# GIVEN REQUEST
Extract every one of the lines below word for word, leaving the pictures out of your answer.

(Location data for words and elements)
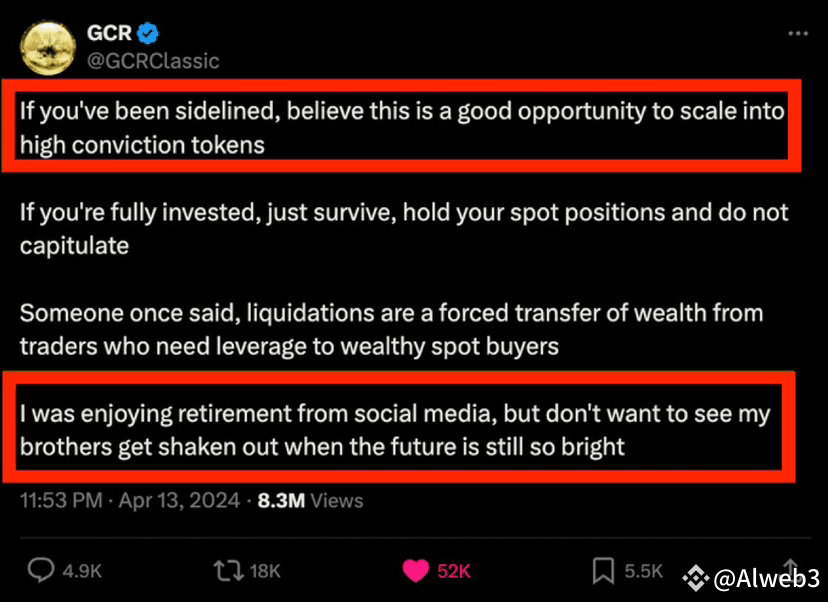The height and width of the screenshot is (602, 828).
Task: Bookmark this post with the bookmark icon
Action: coord(603,571)
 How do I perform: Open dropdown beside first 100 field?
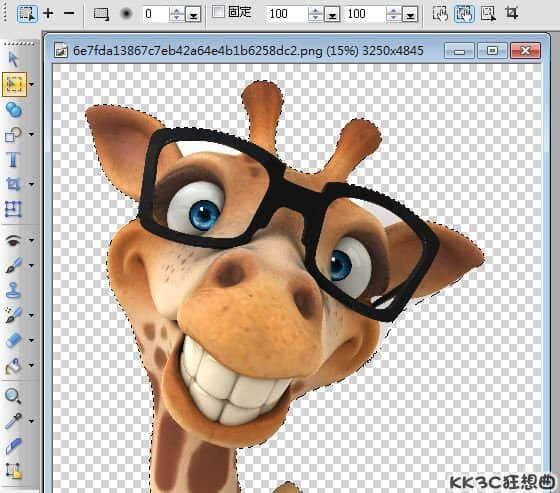tap(332, 14)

# FULL OUTPUT
The height and width of the screenshot is (602, 828).
Task: Bookmark this post with the bookmark icon
Action: coord(603,571)
 How do I perform: Open dropdown beside first 100 field?
tap(332, 14)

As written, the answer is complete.